Por Milly Lacombe – Colunista do UOL
Felipe da Silva Lima tinha 27 anos e três filhos. Dois meninos pequenos e uma menina de dois anos.
Desde que o pai não voltou mais para a casa, há uma semana, a menina chora todos os dias.
Felipe deixa uma mãe, que está, como qualquer mãe que perdesse um filho, dilacerada, e um pai, que está revoltado.
Felipe tinha um irmão, Anderson, que foi quem reconheceu o corpo no hospital (a cena do crime foi desfeita), deu a notícia aos pais e diz que foi a coisa mais triste e difícil que ele já teve que fazer na vida.

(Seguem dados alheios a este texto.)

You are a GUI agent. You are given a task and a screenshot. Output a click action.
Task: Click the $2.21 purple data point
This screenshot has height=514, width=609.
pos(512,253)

Felipe foi assassinado com um tiro de fuzil no peito, na favela de Paraisópolis, durante visita da campanha de Tarcísio, candidato ao governo de São Paulo.
Quatro testemunhas disseram ao The Intercept que uma pessoa da comitiva de Tarcísio atirou no rapaz que estava passando em sua moto —e desarmado segundo a própria polícia.

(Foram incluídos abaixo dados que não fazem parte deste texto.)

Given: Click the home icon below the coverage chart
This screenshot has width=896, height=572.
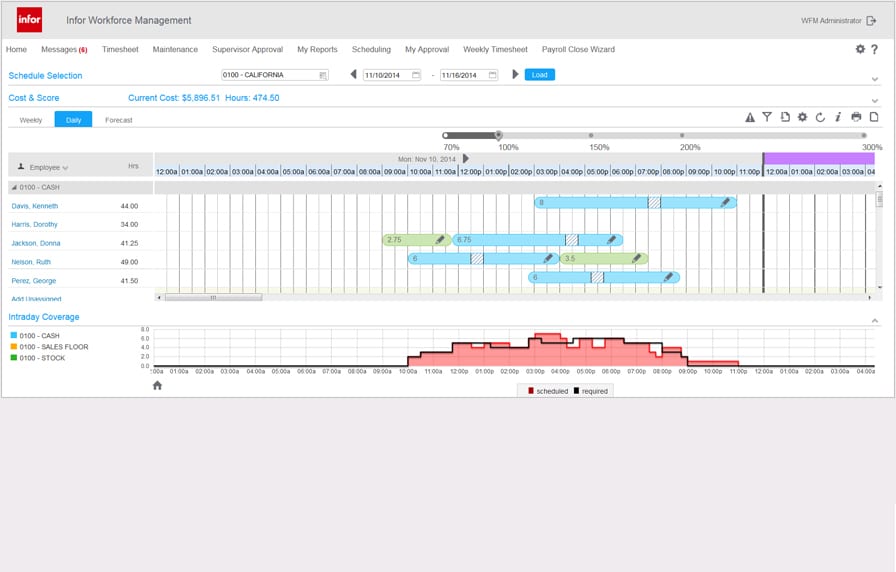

O pai de Felipe disse em entrevista gravada e dada ao repórter Joaquim de Carvalho da TV 247 que o candidato matou seu filho para ganhar a eleição.
O pai explica a declaração dizendo ao jornalista que o candidato Tarcísio já sabia que ia acontecer um atentado a ele antes mesmo de acontecer e, por isso, diz estar inclinado a acreditar que seu filho foi morto para ser o estopim de uma confusão que beneficiaria eleitoralmente o candidato bolsonarista ao governo de São Paulo.
“Foi armação dele para ganhar a eleição”, disse Fernando, o pai de Felipe.
A especulação tem respaldo nos fatos subsequentes ao assassinato.
Aos fatos.
Minutos depois dos disparos e da morte de Felipe, a Jovem Pan já cravava que Tarcísio tinha sofrido um atentado e bolsonaristas subiam hashtags nas redes, com alto engajamento.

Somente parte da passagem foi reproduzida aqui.